This is a tricky bug to isolate and reproduce because it is intermittent and non-deterministic.
Here is an example:
bsh.EvalError: Sourced file: xxxxxxxxxxx.bsh : Unary operation "++" inappropriate for object : at Line: 976 : in file: xxxxxxxxxxxxxx.bsh : ) {
The line in question in:
for (int k=0; k<inputs.length; k++) { // line 976This loop was repeating after 15 minutes of processing when the error occurred.
Here is another example:
bsh.EvalError: Sourced file: xxxxxxxxxx.bsh : Not an array or List type : at Line: 380 : in file: xxxxxxxxxxxxxx.bsh : [ i ]
The code for this line is:
Object yield(int year, double ba,double qmd, double cag, double cbg, double cinv, double vlog,
double[] oh, double[] df, double[] oc, double[] ce, double[] ww, double[] pn) {
for (int i=0; i<4; i++) {
oh[i] *= (1-0.11); // line 380
df[i] *= (1-0.07);
oc[i] *= (1-0.08);
ce[i] *= (1-0.11);
ww[i] *= (1-0.1);
pn[i] *= (1-0.07);
}There is only one call site for this scripted object and it calls the object ten's of thousands of times successfully, and then boom it fails.

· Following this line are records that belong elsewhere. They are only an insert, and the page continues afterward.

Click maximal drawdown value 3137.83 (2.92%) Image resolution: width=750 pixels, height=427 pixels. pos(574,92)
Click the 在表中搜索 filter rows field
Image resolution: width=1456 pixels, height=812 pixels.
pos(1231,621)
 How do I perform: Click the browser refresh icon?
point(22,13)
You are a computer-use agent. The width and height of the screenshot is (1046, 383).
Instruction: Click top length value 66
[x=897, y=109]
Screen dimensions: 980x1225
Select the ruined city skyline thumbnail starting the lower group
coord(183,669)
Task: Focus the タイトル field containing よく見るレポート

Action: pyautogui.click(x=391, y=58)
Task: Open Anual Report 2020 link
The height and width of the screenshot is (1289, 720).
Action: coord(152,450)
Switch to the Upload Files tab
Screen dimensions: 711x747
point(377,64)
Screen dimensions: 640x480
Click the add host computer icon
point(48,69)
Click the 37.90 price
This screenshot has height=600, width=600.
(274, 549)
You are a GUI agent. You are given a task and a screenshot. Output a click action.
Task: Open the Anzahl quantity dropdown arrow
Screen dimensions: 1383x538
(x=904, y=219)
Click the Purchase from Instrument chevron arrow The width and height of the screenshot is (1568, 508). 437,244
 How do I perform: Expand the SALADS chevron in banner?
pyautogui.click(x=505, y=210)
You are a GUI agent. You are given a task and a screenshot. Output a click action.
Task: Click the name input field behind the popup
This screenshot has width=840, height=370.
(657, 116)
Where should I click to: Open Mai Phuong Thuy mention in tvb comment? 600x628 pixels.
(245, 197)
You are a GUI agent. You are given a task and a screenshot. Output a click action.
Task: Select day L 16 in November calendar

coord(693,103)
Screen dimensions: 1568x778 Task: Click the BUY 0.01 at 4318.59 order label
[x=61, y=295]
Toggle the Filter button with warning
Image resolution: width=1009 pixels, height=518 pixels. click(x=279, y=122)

When I look at what is going on with the debugger it turns out that the lookup of the k or oh variables is returning void, where in previous iterations the object was found correctly. I suspect that this has something to do with the ReferenceCache that uses weak references to BlockNameSpace objects and they are getting cleared too soon, but this is guessing. I am having a difficult time confirming this because of the nondeterminism and length of time it takes for the error to show up. By the time that the exception happens the 'cause' has already happened elsewhere.
Here is another one, I suppose that this is related:
bsh.EvalError: Sourced file: xxxxxxxx.bsh : Undefined argument: i : at Line: 739 : in file: xxxxxxxx.bsh : ( i )
The code for this line is
for (int i=0; i<yields.size(); i++) {
y = yields.get(i); // line 739All of these errors have shown up running the same script. Execution of long running scripts is like a box of chocolates: you never know what your gonna get. I am still digging in and trying to figure all of these out. I am posting this here in case anyone else has seem something like this and has any suggestions.
By the way, this is a script that successfully runs to completion using BeanShell 2.0b5.